Records drawn from a dataset
-------

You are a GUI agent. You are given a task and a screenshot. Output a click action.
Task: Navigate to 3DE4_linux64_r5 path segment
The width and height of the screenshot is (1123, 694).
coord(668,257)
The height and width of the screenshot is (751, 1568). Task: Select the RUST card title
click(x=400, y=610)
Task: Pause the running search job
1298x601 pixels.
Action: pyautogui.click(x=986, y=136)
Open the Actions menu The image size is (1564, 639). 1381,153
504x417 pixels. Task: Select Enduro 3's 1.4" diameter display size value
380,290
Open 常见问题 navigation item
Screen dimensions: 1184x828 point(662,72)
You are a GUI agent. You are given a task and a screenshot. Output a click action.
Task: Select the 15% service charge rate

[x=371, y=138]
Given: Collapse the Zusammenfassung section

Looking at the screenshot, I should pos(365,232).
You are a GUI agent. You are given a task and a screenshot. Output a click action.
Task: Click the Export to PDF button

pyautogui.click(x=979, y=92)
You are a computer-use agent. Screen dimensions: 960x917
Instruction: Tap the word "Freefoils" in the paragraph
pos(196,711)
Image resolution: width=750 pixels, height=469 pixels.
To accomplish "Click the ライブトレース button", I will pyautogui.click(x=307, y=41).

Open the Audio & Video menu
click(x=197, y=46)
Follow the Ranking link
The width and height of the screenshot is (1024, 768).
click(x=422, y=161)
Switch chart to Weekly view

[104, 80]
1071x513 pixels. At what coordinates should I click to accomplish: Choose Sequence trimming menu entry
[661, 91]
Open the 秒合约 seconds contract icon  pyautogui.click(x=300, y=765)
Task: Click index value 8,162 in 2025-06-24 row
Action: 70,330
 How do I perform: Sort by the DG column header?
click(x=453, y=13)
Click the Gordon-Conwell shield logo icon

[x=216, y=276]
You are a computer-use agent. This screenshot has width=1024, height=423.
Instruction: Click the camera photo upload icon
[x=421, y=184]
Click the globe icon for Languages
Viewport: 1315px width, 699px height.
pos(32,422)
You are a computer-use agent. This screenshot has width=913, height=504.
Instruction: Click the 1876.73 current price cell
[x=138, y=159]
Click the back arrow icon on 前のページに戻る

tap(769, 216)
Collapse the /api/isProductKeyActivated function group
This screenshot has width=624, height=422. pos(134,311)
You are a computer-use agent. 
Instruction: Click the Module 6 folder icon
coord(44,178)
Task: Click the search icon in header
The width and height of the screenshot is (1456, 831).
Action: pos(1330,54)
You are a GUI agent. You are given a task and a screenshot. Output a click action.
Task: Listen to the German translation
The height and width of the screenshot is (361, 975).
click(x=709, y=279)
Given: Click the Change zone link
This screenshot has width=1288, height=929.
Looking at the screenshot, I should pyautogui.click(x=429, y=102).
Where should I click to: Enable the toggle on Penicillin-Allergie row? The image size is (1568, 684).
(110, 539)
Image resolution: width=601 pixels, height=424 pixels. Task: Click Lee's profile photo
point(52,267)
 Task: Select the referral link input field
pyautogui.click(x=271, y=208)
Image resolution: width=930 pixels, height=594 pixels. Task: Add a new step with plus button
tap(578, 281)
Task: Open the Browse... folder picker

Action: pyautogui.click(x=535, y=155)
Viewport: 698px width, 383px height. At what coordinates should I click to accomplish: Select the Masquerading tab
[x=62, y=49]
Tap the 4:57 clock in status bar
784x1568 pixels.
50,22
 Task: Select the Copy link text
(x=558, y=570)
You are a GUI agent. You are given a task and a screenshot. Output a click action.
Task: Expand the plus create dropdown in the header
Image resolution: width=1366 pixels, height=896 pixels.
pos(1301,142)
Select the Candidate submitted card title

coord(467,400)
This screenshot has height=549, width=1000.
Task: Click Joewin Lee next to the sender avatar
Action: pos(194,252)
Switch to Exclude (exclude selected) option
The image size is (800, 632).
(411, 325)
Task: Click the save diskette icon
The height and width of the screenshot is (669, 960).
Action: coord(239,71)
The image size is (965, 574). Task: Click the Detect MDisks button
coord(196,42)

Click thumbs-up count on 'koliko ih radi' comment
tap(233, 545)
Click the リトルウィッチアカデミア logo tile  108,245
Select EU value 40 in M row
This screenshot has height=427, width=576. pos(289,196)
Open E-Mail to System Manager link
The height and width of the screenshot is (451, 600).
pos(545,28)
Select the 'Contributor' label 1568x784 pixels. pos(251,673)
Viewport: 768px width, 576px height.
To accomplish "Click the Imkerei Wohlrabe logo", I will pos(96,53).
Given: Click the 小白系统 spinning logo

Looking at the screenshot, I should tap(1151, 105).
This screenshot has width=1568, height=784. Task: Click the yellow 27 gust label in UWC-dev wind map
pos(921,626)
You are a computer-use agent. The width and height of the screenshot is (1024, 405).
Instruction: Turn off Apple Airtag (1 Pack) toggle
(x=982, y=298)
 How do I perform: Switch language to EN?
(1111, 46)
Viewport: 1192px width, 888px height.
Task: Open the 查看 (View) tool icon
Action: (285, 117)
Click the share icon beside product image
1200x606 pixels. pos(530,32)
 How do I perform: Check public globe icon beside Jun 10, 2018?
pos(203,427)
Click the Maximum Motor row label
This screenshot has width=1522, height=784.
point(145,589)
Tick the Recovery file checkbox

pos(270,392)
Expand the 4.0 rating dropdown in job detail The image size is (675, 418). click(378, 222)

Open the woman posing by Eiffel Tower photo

-------

* **Required action**:
The output should match the records above exactly, entry for entry.

* **Answer space**:
You are a GUI agent. You are given a task and a screenshot. Output a click action.
Task: Navigate to 3DE4_linux64_r5 path segment
The width and height of the screenshot is (1123, 694).
coord(668,257)
The height and width of the screenshot is (751, 1568). Task: Select the RUST card title
click(x=400, y=610)
Task: Pause the running search job
1298x601 pixels.
Action: pyautogui.click(x=986, y=136)
Open the Actions menu The image size is (1564, 639). 1381,153
504x417 pixels. Task: Select Enduro 3's 1.4" diameter display size value
380,290
Open 常见问题 navigation item
Screen dimensions: 1184x828 point(662,72)
You are a GUI agent. You are given a task and a screenshot. Output a click action.
Task: Select the 15% service charge rate

[x=371, y=138]
Given: Collapse the Zusammenfassung section

Looking at the screenshot, I should pos(365,232).
You are a GUI agent. You are given a task and a screenshot. Output a click action.
Task: Click the Export to PDF button

pyautogui.click(x=979, y=92)
You are a computer-use agent. Screen dimensions: 960x917
Instruction: Tap the word "Freefoils" in the paragraph
pos(196,711)
Image resolution: width=750 pixels, height=469 pixels.
To accomplish "Click the ライブトレース button", I will pyautogui.click(x=307, y=41).

Open the Audio & Video menu
click(x=197, y=46)
Follow the Ranking link
The width and height of the screenshot is (1024, 768).
click(x=422, y=161)
Switch chart to Weekly view

[104, 80]
1071x513 pixels. At what coordinates should I click to accomplish: Choose Sequence trimming menu entry
[661, 91]
Open the 秒合约 seconds contract icon  pyautogui.click(x=300, y=765)
Task: Click index value 8,162 in 2025-06-24 row
Action: 70,330
 How do I perform: Sort by the DG column header?
click(x=453, y=13)
Click the Gordon-Conwell shield logo icon

[x=216, y=276]
You are a computer-use agent. This screenshot has width=1024, height=423.
Instruction: Click the camera photo upload icon
[x=421, y=184]
Click the globe icon for Languages
Viewport: 1315px width, 699px height.
pos(32,422)
You are a computer-use agent. This screenshot has width=913, height=504.
Instruction: Click the 1876.73 current price cell
[x=138, y=159]
Click the back arrow icon on 前のページに戻る

tap(769, 216)
Collapse the /api/isProductKeyActivated function group
This screenshot has width=624, height=422. pos(134,311)
You are a computer-use agent. 
Instruction: Click the Module 6 folder icon
coord(44,178)
Task: Click the search icon in header
The width and height of the screenshot is (1456, 831).
Action: pos(1330,54)
You are a GUI agent. You are given a task and a screenshot. Output a click action.
Task: Listen to the German translation
The height and width of the screenshot is (361, 975).
click(x=709, y=279)
Given: Click the Change zone link
This screenshot has width=1288, height=929.
Looking at the screenshot, I should pyautogui.click(x=429, y=102).
Where should I click to: Enable the toggle on Penicillin-Allergie row? The image size is (1568, 684).
(110, 539)
Image resolution: width=601 pixels, height=424 pixels. Task: Click Lee's profile photo
point(52,267)
 Task: Select the referral link input field
pyautogui.click(x=271, y=208)
Image resolution: width=930 pixels, height=594 pixels. Task: Add a new step with plus button
tap(578, 281)
Task: Open the Browse... folder picker

Action: pyautogui.click(x=535, y=155)
Viewport: 698px width, 383px height. At what coordinates should I click to accomplish: Select the Masquerading tab
[x=62, y=49]
Tap the 4:57 clock in status bar
784x1568 pixels.
50,22
 Task: Select the Copy link text
(x=558, y=570)
You are a GUI agent. You are given a task and a screenshot. Output a click action.
Task: Expand the plus create dropdown in the header
Image resolution: width=1366 pixels, height=896 pixels.
pos(1301,142)
Select the Candidate submitted card title

coord(467,400)
This screenshot has height=549, width=1000.
Task: Click Joewin Lee next to the sender avatar
Action: pos(194,252)
Switch to Exclude (exclude selected) option
The image size is (800, 632).
(411, 325)
Task: Click the save diskette icon
The height and width of the screenshot is (669, 960).
Action: coord(239,71)
The image size is (965, 574). Task: Click the Detect MDisks button
coord(196,42)

Click thumbs-up count on 'koliko ih radi' comment
tap(233, 545)
Click the リトルウィッチアカデミア logo tile  108,245
Select EU value 40 in M row
This screenshot has height=427, width=576. pos(289,196)
Open E-Mail to System Manager link
The height and width of the screenshot is (451, 600).
pos(545,28)
Select the 'Contributor' label 1568x784 pixels. pos(251,673)
Viewport: 768px width, 576px height.
To accomplish "Click the Imkerei Wohlrabe logo", I will pos(96,53).
Given: Click the 小白系统 spinning logo

Looking at the screenshot, I should tap(1151, 105).
This screenshot has width=1568, height=784. Task: Click the yellow 27 gust label in UWC-dev wind map
pos(921,626)
You are a computer-use agent. The width and height of the screenshot is (1024, 405).
Instruction: Turn off Apple Airtag (1 Pack) toggle
(x=982, y=298)
 How do I perform: Switch language to EN?
(1111, 46)
Viewport: 1192px width, 888px height.
Task: Open the 查看 (View) tool icon
Action: (285, 117)
Click the share icon beside product image
1200x606 pixels. pos(530,32)
 How do I perform: Check public globe icon beside Jun 10, 2018?
pos(203,427)
Click the Maximum Motor row label
This screenshot has width=1522, height=784.
point(145,589)
Tick the Recovery file checkbox

pos(270,392)
Expand the 4.0 rating dropdown in job detail The image size is (675, 418). click(378, 222)

Open the woman posing by Eiffel Tower photo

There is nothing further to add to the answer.